The Union of Concerned Scientists rated the business practices of the top eight U.S. investor-owned fossil fuel companies on Heede’s list that are U.S.-based or have a North American affiliate. Together, these eight companies are responsible for nearly 15 percent of worldwide industrial carbon emissions since the 1850s and have spent tens of millions of dollars over the last two decades to deceive the public about the reality of climate change. In order of emissions magnitude, they are:
1. Chevron
2. ExxonMobil
3. BP
4. Royal Dutch Shell
5. ConocoPhillips
6. Peabody Energy
7. Consol Energy
8. Arch Coal

ExxonMobil, has consistently disparaged climate science and recommended that societies learn to adapt to global warming. “Mankind has this enormous capacity to deal with adversity,” ExxonMobil CEO Rex Tillerson said at the company’s 2015 annual shareholder meeting, “and those solutions will present themselves as the realities become clear.”

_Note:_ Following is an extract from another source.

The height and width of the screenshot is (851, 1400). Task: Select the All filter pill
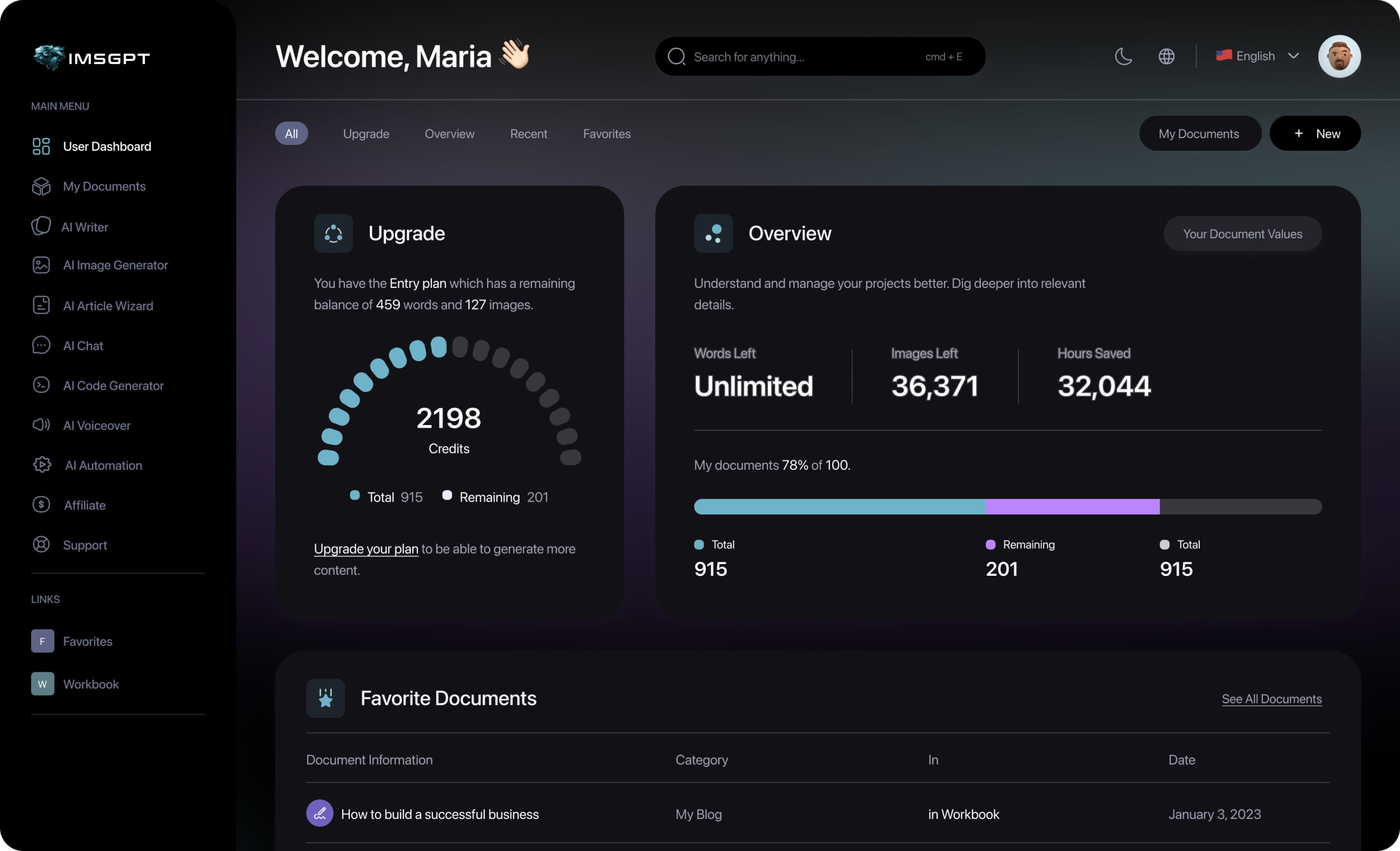(291, 133)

Never mind that the realities of climate change have been clear for many years—and the company’s own scientists warned Exxon’s upper management decades ago about the “potentially catastrophic” risks posed by global warming. The company has spent at least $33 million since 1998 on a network of more than 60 think tanks, advocacy groups and trade associations, many of which continue to distort climate science and denigrate renewable energy to this day. ExxonMobil, flatly reject the idea of diversifying into renewables because, as Rex Tillerson told his shareholders, “We choose not to lose money on purpose.” Given that scientists project energy companies worldwide will have to leave 60 to 80 percent of their reserves in the ground to ensure average temperatures do not rise more than 2 degrees Celsius, that’s shortsighted thinking at best.

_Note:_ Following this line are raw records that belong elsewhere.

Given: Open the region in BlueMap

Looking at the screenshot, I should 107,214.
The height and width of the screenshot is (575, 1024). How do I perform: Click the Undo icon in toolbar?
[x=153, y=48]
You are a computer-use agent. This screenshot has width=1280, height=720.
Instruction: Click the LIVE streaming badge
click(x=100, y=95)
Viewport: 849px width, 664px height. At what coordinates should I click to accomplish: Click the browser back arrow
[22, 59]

Chevron and ExxonMobil are members of the American Legislative Exchange Council, a secretive business lobby group that denies human activity is driving climate change and provides its state legislator members with sample bills to undermine renewable energy. BP, ConocoPhillips and Shell have quit ALEC but still belong to the American Petroleum Institute, National Association of Manufacturers and the U.S. Chamber of Commerce who misrepresent climate science and oppose government efforts to curb carbon emissions. Peabody Energy deny there is a scientific consensus about climate change in its legal challenge to the Environmental Protection Agency’s Clean Power Plan to cut carbon emissions from coal-fired power plants.